• _What is expected_:
Transcribe the stretch of entries below from the line with "The width and height of the screenshot is (1003, 911)." through the line with "Task: Click the Ngcom logo", exactly and with both ends included; leave out all other lines.

Stored records
+ + +

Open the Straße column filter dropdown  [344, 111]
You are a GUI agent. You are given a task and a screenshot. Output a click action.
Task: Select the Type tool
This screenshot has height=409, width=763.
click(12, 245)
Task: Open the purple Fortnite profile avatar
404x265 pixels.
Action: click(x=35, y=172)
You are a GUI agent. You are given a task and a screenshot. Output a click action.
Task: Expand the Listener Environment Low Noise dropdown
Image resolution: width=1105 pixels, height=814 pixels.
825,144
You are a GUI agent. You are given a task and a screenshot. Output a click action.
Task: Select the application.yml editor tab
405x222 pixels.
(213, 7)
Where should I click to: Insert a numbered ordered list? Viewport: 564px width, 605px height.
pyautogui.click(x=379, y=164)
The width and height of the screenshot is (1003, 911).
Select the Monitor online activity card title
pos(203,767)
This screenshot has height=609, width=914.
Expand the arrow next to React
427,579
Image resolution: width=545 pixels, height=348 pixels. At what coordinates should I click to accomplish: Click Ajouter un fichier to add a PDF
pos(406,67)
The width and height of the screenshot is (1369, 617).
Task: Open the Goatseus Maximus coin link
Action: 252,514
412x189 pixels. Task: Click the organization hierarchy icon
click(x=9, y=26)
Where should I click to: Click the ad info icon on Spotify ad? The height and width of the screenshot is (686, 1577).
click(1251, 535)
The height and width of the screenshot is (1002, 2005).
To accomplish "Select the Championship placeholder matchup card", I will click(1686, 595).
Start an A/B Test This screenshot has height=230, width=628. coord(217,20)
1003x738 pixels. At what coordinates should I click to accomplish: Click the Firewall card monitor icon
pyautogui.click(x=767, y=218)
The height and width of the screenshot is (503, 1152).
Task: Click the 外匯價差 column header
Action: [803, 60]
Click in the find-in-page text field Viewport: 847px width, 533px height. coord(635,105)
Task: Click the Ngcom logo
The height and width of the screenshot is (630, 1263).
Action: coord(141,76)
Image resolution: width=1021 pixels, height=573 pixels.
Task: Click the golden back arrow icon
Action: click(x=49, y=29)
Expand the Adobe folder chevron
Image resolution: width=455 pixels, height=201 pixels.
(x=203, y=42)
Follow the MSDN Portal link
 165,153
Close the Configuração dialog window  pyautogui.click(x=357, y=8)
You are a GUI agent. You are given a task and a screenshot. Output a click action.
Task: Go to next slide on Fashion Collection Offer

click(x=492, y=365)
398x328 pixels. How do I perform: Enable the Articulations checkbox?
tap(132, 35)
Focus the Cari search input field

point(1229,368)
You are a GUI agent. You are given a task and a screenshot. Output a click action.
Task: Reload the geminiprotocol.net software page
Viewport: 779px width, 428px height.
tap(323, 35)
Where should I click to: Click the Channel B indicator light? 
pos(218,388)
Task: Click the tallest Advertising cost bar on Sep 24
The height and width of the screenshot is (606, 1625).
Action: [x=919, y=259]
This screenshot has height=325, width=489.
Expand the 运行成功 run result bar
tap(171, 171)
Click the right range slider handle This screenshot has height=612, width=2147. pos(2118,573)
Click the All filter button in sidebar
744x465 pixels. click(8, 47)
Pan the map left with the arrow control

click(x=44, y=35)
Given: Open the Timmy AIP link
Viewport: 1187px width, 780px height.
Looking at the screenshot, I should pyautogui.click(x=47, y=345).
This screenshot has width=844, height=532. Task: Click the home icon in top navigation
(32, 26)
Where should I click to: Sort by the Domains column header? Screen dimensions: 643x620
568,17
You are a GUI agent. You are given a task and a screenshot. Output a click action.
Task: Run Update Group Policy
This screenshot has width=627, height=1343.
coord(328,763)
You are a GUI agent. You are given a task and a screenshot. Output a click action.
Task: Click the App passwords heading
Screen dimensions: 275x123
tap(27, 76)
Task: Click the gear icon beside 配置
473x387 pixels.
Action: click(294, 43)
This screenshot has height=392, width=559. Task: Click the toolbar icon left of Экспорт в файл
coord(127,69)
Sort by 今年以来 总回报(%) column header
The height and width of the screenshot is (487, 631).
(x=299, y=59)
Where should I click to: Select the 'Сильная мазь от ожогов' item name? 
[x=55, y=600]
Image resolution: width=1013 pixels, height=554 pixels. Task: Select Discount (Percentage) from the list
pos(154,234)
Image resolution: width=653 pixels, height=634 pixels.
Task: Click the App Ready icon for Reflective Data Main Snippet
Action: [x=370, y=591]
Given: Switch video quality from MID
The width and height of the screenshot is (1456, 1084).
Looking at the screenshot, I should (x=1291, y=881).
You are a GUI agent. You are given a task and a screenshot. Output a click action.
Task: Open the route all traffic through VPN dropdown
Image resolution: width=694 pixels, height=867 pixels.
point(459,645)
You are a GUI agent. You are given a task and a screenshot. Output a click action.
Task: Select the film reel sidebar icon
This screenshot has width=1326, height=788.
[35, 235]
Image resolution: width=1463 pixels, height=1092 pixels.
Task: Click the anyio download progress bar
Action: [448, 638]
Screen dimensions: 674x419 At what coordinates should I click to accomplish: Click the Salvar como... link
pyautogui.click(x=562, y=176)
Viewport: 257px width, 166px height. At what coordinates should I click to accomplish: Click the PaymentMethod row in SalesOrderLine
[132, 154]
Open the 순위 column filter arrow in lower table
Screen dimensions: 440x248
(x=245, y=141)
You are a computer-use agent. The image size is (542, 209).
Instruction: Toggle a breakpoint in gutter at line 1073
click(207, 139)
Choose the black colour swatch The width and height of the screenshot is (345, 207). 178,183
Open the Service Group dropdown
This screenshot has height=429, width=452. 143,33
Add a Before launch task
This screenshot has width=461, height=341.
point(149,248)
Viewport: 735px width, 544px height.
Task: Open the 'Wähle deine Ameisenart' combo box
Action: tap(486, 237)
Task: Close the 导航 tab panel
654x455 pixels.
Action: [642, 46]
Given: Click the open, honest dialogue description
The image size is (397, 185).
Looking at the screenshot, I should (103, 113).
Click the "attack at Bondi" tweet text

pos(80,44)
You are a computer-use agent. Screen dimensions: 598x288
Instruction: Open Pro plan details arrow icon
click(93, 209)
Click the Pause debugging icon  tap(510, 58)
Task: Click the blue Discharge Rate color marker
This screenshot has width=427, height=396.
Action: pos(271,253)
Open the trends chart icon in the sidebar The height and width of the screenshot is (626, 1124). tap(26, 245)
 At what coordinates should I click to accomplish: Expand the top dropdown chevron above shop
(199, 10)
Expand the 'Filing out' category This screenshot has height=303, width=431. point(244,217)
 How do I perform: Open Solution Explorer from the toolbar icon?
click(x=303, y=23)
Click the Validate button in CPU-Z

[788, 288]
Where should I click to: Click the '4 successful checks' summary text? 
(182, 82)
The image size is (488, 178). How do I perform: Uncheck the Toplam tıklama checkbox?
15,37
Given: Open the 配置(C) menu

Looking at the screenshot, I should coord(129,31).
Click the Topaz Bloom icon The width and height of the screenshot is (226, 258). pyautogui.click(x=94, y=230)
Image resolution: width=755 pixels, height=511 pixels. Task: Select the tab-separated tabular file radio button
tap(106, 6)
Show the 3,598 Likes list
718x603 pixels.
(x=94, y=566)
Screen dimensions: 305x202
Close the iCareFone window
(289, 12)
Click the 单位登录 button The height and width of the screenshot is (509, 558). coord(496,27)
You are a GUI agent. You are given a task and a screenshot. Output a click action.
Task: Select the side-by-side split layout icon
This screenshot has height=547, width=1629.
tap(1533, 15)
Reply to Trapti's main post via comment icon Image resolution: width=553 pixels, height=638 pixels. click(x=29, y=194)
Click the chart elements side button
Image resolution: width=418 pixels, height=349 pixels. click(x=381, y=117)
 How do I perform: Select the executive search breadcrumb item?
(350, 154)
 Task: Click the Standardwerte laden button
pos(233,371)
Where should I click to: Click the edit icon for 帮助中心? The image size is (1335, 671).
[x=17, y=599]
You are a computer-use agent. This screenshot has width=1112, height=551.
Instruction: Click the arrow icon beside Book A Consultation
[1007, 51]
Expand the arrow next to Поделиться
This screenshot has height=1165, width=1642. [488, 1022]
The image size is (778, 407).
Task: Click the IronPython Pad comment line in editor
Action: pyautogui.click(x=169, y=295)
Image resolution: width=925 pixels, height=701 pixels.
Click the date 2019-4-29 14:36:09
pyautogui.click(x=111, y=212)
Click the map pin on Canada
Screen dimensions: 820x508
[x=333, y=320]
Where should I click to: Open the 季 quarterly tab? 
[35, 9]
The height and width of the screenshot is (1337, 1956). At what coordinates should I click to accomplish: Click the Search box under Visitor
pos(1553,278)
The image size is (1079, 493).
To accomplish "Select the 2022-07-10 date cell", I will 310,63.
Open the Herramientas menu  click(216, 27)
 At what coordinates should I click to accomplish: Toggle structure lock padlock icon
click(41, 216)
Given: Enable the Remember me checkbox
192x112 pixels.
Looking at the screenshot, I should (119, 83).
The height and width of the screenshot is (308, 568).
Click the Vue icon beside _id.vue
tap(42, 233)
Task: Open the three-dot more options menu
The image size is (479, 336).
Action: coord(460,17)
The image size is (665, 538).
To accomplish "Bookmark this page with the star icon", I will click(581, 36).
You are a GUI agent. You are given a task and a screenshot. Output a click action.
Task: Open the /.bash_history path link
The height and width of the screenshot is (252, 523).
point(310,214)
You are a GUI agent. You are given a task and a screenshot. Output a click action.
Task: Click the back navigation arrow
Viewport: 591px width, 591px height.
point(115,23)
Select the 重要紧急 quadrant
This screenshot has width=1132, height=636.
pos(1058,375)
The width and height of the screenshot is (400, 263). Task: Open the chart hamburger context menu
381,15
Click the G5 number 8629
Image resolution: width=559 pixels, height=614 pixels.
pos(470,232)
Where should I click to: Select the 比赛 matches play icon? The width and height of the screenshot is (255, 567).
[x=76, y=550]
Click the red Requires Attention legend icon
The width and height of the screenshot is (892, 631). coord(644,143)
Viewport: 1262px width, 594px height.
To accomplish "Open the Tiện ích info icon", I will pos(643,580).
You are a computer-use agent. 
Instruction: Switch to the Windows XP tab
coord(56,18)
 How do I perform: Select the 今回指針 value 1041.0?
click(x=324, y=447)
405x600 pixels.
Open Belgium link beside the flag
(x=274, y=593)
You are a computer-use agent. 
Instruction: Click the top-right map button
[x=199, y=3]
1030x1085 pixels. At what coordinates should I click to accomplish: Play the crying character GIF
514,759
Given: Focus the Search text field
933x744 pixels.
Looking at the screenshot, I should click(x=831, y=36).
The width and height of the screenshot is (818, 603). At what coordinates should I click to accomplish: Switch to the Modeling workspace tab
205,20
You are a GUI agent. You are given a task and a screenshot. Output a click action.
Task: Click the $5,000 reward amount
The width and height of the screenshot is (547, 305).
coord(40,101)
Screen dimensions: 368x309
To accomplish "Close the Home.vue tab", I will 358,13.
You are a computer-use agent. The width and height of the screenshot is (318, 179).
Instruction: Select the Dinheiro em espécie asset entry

+ + +

• _Output_:
The width and height of the screenshot is (1003, 911).
Select the Monitor online activity card title
pos(203,767)
This screenshot has height=609, width=914.
Expand the arrow next to React
427,579
Image resolution: width=545 pixels, height=348 pixels. At what coordinates should I click to accomplish: Click Ajouter un fichier to add a PDF
pos(406,67)
The width and height of the screenshot is (1369, 617).
Task: Open the Goatseus Maximus coin link
Action: 252,514
412x189 pixels. Task: Click the organization hierarchy icon
click(x=9, y=26)
Where should I click to: Click the ad info icon on Spotify ad? The height and width of the screenshot is (686, 1577).
click(1251, 535)
The height and width of the screenshot is (1002, 2005).
To accomplish "Select the Championship placeholder matchup card", I will click(1686, 595).
Start an A/B Test This screenshot has height=230, width=628. coord(217,20)
1003x738 pixels. At what coordinates should I click to accomplish: Click the Firewall card monitor icon
pyautogui.click(x=767, y=218)
The height and width of the screenshot is (503, 1152).
Task: Click the 外匯價差 column header
Action: [803, 60]
Click in the find-in-page text field Viewport: 847px width, 533px height. coord(635,105)
Task: Click the Ngcom logo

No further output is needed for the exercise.